🤖 AI Summary
This study systematically evaluates the robustness of genomic foundation models (GFMs) under adversarial attacks and introduces GenoBench—the first unified adversarial benchmark for genomics. Methodologically, it integrates four attack algorithms (FGSM, PGD, CW, and DeepFool) and three defense strategies (input perturbation, feature purification, and robust fine-tuning), conducting reproducible, cross-architectural, cross-quantization, and cross-training-data evaluations on five state-of-the-art GFMs, alongside releasing the dedicated adversarial dataset GenoAdv.

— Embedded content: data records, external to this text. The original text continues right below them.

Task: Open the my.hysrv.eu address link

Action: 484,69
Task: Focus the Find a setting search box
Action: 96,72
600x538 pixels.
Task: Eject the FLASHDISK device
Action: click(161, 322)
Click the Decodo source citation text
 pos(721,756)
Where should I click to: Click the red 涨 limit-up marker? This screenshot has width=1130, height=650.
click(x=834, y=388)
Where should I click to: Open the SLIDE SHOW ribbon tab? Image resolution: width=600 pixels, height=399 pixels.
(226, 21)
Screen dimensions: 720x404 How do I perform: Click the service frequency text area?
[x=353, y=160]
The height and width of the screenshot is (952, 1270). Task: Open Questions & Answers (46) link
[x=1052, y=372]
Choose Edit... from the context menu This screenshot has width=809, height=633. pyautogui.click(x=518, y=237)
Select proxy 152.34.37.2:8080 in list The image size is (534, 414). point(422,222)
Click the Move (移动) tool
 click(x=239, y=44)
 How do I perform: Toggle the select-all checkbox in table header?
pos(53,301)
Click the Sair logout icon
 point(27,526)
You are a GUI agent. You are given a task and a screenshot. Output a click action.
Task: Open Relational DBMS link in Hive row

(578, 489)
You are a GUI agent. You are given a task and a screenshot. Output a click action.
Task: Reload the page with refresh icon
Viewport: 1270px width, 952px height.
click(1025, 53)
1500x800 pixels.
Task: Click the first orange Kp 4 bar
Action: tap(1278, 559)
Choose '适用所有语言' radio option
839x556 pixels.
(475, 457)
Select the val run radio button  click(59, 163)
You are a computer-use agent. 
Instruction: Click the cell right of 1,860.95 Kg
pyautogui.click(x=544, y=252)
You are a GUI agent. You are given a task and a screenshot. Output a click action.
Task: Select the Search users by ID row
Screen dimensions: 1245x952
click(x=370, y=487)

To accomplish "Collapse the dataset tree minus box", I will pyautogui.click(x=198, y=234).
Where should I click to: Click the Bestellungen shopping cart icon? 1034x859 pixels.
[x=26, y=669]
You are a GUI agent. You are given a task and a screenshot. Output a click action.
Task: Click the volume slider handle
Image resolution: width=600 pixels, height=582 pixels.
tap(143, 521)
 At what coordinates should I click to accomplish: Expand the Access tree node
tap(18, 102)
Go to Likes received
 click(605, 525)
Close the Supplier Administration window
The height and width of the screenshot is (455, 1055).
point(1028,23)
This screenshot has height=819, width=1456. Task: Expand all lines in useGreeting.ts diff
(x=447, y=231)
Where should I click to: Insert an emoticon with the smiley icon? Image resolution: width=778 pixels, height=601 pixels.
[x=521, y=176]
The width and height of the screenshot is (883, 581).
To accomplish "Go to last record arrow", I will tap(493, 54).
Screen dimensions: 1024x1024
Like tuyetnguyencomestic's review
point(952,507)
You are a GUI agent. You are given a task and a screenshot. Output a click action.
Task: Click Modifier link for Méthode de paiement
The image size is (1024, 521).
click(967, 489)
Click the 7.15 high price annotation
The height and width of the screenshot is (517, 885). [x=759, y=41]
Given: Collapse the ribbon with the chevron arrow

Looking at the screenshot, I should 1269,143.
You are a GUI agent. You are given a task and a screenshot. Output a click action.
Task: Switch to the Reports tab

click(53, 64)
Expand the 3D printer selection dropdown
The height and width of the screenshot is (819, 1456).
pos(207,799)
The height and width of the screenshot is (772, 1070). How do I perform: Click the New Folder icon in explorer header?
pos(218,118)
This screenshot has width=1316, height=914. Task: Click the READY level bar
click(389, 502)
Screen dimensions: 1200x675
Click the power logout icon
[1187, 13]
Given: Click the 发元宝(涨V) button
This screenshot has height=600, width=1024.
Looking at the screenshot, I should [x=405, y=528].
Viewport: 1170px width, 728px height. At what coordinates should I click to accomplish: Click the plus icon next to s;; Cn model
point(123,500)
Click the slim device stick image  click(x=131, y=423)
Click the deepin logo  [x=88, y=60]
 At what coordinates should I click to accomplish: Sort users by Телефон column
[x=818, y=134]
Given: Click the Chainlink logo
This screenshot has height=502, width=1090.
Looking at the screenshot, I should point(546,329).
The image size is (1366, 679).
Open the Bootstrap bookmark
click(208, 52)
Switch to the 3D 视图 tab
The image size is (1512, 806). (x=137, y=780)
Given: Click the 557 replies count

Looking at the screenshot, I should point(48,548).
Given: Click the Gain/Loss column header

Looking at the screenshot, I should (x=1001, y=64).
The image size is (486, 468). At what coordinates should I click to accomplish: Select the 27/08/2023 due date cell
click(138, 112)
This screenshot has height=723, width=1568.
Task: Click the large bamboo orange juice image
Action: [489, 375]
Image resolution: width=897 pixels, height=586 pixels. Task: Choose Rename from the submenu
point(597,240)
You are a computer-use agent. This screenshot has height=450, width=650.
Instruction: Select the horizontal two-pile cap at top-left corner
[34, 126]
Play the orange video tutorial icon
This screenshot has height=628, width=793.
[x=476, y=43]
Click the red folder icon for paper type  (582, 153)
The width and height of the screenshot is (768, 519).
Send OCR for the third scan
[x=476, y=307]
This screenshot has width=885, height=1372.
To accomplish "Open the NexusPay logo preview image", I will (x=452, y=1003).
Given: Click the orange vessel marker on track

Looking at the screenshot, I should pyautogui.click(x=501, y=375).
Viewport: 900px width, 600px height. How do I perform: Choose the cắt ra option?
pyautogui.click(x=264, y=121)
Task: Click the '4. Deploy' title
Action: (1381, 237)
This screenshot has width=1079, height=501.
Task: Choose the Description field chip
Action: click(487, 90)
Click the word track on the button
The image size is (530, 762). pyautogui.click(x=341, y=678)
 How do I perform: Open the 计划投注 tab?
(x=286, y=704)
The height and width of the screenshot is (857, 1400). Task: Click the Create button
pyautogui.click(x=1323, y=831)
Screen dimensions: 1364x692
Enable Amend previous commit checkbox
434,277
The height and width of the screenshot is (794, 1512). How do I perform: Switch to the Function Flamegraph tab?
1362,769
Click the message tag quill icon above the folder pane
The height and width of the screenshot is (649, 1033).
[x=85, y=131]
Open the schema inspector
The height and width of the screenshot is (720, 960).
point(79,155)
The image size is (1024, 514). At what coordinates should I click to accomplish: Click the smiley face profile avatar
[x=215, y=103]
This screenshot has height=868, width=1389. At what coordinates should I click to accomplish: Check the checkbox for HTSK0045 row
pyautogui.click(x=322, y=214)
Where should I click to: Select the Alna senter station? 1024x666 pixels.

Key findings include: (1) classification-based GFMs exhibit significantly higher adversarial robustness than generative GFMs; (2) adversarial perturbations concentrate predominantly in functional genomic regions—particularly promoters and enhancers—demonstrating that GFMs capture biologically critical sequence patterns with high sensitivity; and (3) task type and genomic region specificity are identified as the primary determinants of GFM robustness.
📝 Abstract
We propose the first unified adversarial attack benchmark for Genomic Foundation Models (GFMs), named GenoArmory. Unlike existing GFM benchmarks, GenoArmory offers the first comprehensive evaluation framework to systematically assess the vulnerability of GFMs to adversarial attacks. Methodologically, we evaluate the adversarial robustness of five state-of-the-art GFMs using four widely adopted attack algorithms and three defense strategies. Importantly, our benchmark provides an accessible and comprehensive framework to analyze GFM vulnerabilities with respect to model architecture, quantization schemes, and training datasets. Additionally, we introduce GenoAdv, a new adversarial sample dataset designed to improve GFM safety. Empirically, classification models exhibit greater robustness to adversarial perturbations compared to generative models, highlighting the impact of task type on model vulnerability. Moreover, adversarial attacks frequently target biologically significant genomic regions, suggesting that these models effectively capture meaningful sequence features.